Stored data:
↓↓↓
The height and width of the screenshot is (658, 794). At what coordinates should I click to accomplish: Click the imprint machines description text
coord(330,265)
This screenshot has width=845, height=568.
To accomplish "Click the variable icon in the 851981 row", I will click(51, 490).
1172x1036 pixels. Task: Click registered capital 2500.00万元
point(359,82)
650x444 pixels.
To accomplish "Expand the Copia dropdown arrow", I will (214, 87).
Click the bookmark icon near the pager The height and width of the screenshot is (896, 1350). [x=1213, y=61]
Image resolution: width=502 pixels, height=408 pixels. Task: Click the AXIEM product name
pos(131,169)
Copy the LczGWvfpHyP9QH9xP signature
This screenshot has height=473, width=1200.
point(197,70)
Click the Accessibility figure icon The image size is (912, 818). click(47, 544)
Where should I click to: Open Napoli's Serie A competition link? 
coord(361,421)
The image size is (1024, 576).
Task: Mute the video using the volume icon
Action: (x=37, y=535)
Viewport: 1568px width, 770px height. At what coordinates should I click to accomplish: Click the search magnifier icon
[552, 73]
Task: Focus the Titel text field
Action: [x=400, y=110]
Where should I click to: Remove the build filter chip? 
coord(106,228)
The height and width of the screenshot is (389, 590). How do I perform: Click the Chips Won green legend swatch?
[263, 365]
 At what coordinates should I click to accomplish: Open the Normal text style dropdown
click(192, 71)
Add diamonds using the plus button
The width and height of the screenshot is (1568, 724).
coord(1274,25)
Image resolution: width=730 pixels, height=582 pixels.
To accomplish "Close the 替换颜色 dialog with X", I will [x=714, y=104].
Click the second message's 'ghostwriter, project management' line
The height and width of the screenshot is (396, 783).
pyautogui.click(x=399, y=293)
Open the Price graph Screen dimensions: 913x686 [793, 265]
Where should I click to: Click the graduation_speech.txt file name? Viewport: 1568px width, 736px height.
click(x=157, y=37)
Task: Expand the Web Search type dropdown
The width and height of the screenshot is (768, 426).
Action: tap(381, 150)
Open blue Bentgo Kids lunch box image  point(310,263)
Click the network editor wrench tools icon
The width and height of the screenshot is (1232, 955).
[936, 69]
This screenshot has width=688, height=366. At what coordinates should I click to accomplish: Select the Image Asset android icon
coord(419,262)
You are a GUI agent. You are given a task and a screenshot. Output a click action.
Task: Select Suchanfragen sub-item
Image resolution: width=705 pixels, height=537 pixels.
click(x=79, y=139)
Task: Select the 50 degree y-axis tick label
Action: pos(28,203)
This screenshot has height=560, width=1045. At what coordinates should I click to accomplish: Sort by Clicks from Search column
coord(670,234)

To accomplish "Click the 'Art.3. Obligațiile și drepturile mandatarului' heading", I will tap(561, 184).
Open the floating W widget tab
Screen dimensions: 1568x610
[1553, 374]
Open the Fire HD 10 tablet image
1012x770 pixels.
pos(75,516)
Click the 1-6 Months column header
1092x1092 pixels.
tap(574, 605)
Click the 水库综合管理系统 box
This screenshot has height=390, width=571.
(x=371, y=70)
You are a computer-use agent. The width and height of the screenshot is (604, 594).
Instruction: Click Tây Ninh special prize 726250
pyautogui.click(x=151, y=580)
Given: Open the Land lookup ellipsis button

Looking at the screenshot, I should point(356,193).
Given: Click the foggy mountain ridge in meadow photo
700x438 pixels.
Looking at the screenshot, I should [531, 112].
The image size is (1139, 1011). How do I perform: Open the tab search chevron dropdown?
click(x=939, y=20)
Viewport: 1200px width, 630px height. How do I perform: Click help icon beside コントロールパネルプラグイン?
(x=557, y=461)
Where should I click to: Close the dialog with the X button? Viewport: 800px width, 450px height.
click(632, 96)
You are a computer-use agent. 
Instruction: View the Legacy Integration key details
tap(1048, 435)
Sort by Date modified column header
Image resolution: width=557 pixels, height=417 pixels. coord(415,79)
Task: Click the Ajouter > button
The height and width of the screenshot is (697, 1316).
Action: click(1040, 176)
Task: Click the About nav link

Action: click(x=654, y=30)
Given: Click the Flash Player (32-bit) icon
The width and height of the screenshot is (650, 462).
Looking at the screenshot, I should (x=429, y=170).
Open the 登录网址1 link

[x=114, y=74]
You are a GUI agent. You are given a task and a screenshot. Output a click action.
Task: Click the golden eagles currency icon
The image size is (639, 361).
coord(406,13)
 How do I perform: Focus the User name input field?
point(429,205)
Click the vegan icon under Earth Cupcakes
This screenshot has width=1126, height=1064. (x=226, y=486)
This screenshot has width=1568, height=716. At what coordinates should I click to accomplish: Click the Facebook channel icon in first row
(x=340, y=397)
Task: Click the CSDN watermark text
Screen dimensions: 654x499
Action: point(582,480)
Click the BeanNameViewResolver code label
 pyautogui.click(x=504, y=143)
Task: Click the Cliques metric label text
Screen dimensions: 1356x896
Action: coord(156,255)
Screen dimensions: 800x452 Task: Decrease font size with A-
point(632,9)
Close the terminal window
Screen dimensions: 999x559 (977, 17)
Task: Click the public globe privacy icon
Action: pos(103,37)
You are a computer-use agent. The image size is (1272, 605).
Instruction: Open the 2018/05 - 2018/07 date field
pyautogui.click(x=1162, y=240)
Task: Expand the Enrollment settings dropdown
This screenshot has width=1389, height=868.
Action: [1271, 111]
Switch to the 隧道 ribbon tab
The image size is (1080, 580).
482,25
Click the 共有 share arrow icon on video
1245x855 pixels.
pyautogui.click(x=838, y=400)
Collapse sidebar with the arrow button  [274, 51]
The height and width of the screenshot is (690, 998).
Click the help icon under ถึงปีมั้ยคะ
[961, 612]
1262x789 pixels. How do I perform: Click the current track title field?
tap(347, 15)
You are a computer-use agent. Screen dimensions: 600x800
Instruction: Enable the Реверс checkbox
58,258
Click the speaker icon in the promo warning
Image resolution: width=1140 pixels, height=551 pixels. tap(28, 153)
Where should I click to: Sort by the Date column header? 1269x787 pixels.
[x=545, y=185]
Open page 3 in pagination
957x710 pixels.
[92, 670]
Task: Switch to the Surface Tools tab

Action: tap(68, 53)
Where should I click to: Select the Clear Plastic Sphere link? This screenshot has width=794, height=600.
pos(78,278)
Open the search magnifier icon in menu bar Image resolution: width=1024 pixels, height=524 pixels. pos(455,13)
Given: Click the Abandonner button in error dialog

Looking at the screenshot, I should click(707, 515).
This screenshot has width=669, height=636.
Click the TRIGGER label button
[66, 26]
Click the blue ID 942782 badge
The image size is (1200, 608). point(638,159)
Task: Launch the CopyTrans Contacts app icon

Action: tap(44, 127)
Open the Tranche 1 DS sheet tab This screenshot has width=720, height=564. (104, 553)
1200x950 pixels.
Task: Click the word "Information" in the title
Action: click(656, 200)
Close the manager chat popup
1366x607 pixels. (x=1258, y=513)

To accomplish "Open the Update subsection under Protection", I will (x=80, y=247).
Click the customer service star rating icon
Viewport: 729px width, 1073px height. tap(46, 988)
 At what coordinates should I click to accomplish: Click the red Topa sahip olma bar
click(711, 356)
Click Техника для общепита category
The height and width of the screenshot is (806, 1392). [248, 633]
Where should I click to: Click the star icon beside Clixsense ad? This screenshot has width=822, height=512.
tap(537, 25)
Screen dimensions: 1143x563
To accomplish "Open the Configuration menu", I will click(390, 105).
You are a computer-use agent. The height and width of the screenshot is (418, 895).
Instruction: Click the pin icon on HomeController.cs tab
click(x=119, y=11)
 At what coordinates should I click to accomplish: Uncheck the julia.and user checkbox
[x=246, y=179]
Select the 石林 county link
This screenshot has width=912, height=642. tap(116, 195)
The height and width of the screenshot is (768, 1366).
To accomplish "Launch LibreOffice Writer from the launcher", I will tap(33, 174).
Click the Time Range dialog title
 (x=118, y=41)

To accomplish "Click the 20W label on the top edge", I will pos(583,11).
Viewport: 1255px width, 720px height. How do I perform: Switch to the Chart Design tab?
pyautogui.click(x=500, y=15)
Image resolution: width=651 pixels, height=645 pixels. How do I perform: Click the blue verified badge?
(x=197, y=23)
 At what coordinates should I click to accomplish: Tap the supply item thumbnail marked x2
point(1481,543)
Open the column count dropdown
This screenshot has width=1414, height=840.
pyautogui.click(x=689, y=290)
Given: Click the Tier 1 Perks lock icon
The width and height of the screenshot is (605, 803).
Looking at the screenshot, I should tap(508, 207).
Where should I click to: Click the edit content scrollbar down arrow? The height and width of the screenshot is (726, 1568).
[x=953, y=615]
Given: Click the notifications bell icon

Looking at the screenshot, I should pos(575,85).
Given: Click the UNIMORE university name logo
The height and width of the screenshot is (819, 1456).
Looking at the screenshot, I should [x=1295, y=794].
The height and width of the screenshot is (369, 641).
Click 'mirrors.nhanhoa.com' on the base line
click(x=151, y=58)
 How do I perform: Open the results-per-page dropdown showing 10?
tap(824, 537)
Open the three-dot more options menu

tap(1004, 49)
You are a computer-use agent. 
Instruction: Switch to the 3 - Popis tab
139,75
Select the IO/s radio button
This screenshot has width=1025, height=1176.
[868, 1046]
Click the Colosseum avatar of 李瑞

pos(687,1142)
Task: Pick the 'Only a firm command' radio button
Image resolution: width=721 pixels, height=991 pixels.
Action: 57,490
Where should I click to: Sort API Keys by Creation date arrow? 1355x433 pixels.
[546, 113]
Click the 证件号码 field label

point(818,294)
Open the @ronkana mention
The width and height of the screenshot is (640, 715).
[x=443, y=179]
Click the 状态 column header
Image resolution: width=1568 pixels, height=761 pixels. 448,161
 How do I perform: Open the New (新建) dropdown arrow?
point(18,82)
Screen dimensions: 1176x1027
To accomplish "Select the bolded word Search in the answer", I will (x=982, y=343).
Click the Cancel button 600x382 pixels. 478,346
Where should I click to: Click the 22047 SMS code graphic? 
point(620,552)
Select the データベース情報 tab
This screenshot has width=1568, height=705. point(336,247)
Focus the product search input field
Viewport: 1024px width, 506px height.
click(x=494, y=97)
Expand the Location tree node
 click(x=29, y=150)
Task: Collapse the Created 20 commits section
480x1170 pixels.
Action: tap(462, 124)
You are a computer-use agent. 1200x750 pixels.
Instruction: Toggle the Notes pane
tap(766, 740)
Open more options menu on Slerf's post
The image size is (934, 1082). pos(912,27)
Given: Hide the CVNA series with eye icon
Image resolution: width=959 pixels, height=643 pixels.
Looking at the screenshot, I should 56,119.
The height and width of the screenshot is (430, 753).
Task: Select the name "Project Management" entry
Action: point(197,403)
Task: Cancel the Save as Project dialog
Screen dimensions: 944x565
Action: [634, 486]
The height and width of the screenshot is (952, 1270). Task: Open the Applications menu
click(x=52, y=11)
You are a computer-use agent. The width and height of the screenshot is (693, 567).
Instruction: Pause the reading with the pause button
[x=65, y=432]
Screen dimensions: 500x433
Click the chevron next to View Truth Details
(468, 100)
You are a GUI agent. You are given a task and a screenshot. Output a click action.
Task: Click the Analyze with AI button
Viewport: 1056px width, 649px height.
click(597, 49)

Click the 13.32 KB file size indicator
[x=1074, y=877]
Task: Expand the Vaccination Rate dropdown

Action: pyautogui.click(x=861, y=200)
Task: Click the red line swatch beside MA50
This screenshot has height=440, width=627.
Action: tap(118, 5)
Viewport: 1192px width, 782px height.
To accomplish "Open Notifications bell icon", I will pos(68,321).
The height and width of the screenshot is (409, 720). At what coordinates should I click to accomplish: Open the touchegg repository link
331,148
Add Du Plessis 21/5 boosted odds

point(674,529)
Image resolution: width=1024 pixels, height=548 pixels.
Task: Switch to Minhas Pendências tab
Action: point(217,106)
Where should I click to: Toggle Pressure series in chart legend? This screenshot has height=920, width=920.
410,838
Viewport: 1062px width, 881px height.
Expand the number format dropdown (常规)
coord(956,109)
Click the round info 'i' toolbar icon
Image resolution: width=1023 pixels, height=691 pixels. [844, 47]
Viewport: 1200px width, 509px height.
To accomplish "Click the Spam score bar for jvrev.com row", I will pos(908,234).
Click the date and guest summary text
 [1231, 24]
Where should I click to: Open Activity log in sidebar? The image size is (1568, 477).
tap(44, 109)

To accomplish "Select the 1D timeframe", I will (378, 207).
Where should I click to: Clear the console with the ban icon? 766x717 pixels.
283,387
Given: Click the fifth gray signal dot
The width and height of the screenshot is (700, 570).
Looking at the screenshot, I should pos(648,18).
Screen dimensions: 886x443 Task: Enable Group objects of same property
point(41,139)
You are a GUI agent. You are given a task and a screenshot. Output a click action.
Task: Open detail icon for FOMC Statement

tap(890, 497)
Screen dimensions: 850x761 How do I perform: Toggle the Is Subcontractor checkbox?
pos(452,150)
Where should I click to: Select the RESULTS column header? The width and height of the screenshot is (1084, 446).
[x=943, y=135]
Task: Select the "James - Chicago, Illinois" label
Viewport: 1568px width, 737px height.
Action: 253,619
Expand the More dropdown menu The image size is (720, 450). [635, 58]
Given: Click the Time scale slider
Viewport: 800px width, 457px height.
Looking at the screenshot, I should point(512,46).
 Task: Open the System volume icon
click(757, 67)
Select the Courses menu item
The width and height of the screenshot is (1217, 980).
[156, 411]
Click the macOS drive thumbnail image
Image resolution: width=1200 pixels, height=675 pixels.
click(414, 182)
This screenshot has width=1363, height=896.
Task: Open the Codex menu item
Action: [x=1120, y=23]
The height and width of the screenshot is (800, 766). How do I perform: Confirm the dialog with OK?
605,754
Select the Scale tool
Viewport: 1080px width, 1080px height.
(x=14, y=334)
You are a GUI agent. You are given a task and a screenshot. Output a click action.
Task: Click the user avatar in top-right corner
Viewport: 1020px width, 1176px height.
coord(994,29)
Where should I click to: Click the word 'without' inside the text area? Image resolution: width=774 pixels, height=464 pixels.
↑↑↑
Action item: Transcribe, exactly and without additions, the lines of the records above, beginning with the line that contains "Open the Tranche" and ending with the line that contains "Screen dimensions: 1143x563", both included.

Exercise response:
Open the Tranche 1 DS sheet tab This screenshot has width=720, height=564. (104, 553)
1200x950 pixels.
Task: Click the word "Information" in the title
Action: click(656, 200)
Close the manager chat popup
1366x607 pixels. (x=1258, y=513)

To accomplish "Open the Update subsection under Protection", I will (x=80, y=247).
Click the customer service star rating icon
Viewport: 729px width, 1073px height. tap(46, 988)
 At what coordinates should I click to accomplish: Click the red Topa sahip olma bar
click(711, 356)
Click Техника для общепита category
The height and width of the screenshot is (806, 1392). [248, 633]
Where should I click to: Click the star icon beside Clixsense ad? This screenshot has width=822, height=512.
tap(537, 25)
Screen dimensions: 1143x563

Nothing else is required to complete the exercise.